#### [Records for the task]
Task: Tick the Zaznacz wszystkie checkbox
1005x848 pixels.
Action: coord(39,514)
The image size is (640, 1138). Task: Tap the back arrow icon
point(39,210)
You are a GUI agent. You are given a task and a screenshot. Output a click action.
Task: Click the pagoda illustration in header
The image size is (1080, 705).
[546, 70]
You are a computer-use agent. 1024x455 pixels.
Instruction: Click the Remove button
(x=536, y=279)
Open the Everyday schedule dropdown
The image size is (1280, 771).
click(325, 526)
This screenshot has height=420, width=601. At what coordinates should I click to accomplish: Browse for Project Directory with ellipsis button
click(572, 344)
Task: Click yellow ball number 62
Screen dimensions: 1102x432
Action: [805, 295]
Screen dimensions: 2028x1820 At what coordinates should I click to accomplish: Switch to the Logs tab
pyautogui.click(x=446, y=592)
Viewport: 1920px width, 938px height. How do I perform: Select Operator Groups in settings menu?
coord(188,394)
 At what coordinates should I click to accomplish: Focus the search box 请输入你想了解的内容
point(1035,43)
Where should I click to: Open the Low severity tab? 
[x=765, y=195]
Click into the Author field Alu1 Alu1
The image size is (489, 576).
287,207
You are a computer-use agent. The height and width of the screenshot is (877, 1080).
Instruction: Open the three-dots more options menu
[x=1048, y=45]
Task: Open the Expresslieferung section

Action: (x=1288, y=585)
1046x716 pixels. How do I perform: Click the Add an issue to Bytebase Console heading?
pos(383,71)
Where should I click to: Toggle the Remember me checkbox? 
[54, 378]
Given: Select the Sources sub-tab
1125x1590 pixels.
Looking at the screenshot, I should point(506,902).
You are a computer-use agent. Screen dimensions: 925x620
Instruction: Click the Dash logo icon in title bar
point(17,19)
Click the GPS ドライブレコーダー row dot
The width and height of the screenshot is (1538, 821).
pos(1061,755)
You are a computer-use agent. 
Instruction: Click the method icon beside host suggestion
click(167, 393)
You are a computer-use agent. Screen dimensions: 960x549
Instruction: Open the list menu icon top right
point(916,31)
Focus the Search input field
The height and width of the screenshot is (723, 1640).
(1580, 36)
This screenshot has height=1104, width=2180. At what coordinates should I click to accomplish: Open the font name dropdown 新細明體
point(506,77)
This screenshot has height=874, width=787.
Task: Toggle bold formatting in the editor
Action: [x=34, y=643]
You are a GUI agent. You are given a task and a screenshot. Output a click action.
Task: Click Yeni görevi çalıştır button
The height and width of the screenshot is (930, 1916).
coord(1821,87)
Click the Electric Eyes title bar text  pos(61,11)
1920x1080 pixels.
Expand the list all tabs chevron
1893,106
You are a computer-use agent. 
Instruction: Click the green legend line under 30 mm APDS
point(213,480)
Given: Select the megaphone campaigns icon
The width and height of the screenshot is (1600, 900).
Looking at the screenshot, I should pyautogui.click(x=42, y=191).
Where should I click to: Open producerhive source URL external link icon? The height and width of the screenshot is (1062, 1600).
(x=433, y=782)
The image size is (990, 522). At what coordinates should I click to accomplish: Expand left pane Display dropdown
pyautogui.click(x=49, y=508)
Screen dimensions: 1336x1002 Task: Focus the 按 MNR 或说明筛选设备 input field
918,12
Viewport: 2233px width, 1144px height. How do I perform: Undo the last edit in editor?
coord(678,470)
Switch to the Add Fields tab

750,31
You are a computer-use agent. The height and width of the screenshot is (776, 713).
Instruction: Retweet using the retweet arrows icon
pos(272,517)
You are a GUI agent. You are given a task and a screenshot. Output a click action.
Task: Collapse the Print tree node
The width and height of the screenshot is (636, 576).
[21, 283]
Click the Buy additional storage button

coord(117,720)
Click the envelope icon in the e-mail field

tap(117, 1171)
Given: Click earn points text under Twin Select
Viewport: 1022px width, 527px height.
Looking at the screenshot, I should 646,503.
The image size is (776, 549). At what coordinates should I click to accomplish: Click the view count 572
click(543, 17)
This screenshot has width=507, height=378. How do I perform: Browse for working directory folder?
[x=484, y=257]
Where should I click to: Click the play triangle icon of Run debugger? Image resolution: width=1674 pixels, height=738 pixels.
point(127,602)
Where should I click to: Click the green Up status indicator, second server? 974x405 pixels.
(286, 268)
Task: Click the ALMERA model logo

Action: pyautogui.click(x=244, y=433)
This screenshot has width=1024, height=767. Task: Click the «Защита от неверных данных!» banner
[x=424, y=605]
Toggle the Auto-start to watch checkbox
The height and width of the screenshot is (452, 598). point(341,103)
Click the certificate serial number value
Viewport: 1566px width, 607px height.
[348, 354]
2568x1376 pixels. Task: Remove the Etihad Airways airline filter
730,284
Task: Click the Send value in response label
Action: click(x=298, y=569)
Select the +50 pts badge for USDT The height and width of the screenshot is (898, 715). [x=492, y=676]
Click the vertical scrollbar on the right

#### [Set problem]
Format the lines above as a JSON list of strings, one string per line, leaving out the blank lines.

#### [Full response]
[
  "Task: Tick the Zaznacz wszystkie checkbox",
  "1005x848 pixels.",
  "Action: coord(39,514)",
  "The image size is (640, 1138). Task: Tap the back arrow icon",
  "point(39,210)",
  "You are a GUI agent. You are given a task and a screenshot. Output a click action.",
  "Task: Click the pagoda illustration in header",
  "The image size is (1080, 705).",
  "[546, 70]",
  "You are a computer-use agent. 1024x455 pixels.",
  "Instruction: Click the Remove button",
  "(x=536, y=279)",
  "Open the Everyday schedule dropdown",
  "The image size is (1280, 771).",
  "click(325, 526)",
  "This screenshot has height=420, width=601. At what coordinates should I click to accomplish: Browse for Project Directory with ellipsis button",
  "click(572, 344)",
  "Task: Click yellow ball number 62",
  "Screen dimensions: 1102x432",
  "Action: [805, 295]",
  "Screen dimensions: 2028x1820 At what coordinates should I click to accomplish: Switch to the Logs tab",
  "pyautogui.click(x=446, y=592)",
  "Viewport: 1920px width, 938px height. How do I perform: Select Operator Groups in settings menu?",
  "coord(188,394)",
  " At what coordinates should I click to accomplish: Focus the search box 请输入你想了解的内容",
  "point(1035,43)",
  "Where should I click to: Open the Low severity tab? ",
  "[x=765, y=195]",
  "Click into the Author field Alu1 Alu1",
  "The image size is (489, 576).",
  "287,207",
  "You are a computer-use agent. The height and width of the screenshot is (877, 1080).",
  "Instruction: Open the three-dots more options menu",
  "[x=1048, y=45]",
  "Task: Open the Expresslieferung section",
  "Action: (x=1288, y=585)",
  "1046x716 pixels. How do I perform: Click the Add an issue to Bytebase Console heading?",
  "pos(383,71)",
  "Where should I click to: Toggle the Remember me checkbox? ",
  "[54, 378]",
  "Given: Select the Sources sub-tab",
  "1125x1590 pixels.",
  "Looking at the screenshot, I should point(506,902).",
  "You are a computer-use agent. Screen dimensions: 925x620",
  "Instruction: Click the Dash logo icon in title bar",
  "point(17,19)",
  "Click the GPS ドライブレコーダー row dot",
  "The width and height of the screenshot is (1538, 821).",
  "pos(1061,755)",
  "You are a computer-use agent. ",
  "Instruction: Click the method icon beside host suggestion",
  "click(167, 393)",
  "You are a computer-use agent. Screen dimensions: 960x549",
  "Instruction: Open the list menu icon top right",
  "point(916,31)",
  "Focus the Search input field",
  "The height and width of the screenshot is (723, 1640).",
  "(1580, 36)",
  "This screenshot has height=1104, width=2180. At what coordinates should I click to accomplish: Open the font name dropdown 新細明體",
  "point(506,77)",
  "This screenshot has height=874, width=787.",
  "Task: Toggle bold formatting in the editor",
  "Action: [x=34, y=643]",
  "You are a GUI agent. You are given a task and a screenshot. Output a click action.",
  "Task: Click Yeni görevi çalıştır button",
  "The height and width of the screenshot is (930, 1916).",
  "coord(1821,87)",
  "Click the Electric Eyes title bar text  pos(61,11)",
  "1920x1080 pixels.",
  "Expand the list all tabs chevron",
  "1893,106",
  "You are a computer-use agent. ",
  "Instruction: Click the green legend line under 30 mm APDS",
  "point(213,480)",
  "Given: Select the megaphone campaigns icon",
  "The width and height of the screenshot is (1600, 900).",
  "Looking at the screenshot, I should pyautogui.click(x=42, y=191).",
  "Where should I click to: Open producerhive source URL external link icon? The height and width of the screenshot is (1062, 1600).",
  "(x=433, y=782)",
  "The image size is (990, 522). At what coordinates should I click to accomplish: Expand left pane Display dropdown",
  "pyautogui.click(x=49, y=508)",
  "Screen dimensions: 1336x1002 Task: Focus the 按 MNR 或说明筛选设备 input field",
  "918,12",
  "Viewport: 2233px width, 1144px height. How do I perform: Undo the last edit in editor?",
  "coord(678,470)",
  "Switch to the Add Fields tab",
  "750,31",
  "You are a computer-use agent. The height and width of the screenshot is (776, 713).",
  "Instruction: Retweet using the retweet arrows icon",
  "pos(272,517)",
  "You are a GUI agent. You are given a task and a screenshot. Output a click action.",
  "Task: Collapse the Print tree node",
  "The width and height of the screenshot is (636, 576).",
  "[21, 283]",
  "Click the Buy additional storage button",
  "coord(117,720)",
  "Click the envelope icon in the e-mail field",
  "tap(117, 1171)",
  "Given: Click earn points text under Twin Select",
  "Viewport: 1022px width, 527px height.",
  "Looking at the screenshot, I should 646,503.",
  "The image size is (776, 549). At what coordinates should I click to accomplish: Click the view count 572",
  "click(543, 17)",
  "This screenshot has width=507, height=378. How do I perform: Browse for working directory folder?",
  "[x=484, y=257]",
  "Where should I click to: Click the play triangle icon of Run debugger? Image resolution: width=1674 pixels, height=738 pixels.",
  "point(127,602)",
  "Where should I click to: Click the green Up status indicator, second server? 974x405 pixels.",
  "(286, 268)",
  "Task: Click the ALMERA model logo",
  "Action: pyautogui.click(x=244, y=433)",
  "This screenshot has width=1024, height=767. Task: Click the «Защита от неверных данных!» banner",
  "[x=424, y=605]",
  "Toggle the Auto-start to watch checkbox",
  "The height and width of the screenshot is (452, 598). point(341,103)",
  "Click the certificate serial number value",
  "Viewport: 1566px width, 607px height.",
  "[348, 354]",
  "2568x1376 pixels. Task: Remove the Etihad Airways airline filter",
  "730,284",
  "Task: Click the Send value in response label",
  "Action: click(x=298, y=569)",
  "Select the +50 pts badge for USDT The height and width of the screenshot is (898, 715). [x=492, y=676]",
  "Click the vertical scrollbar on the right"
]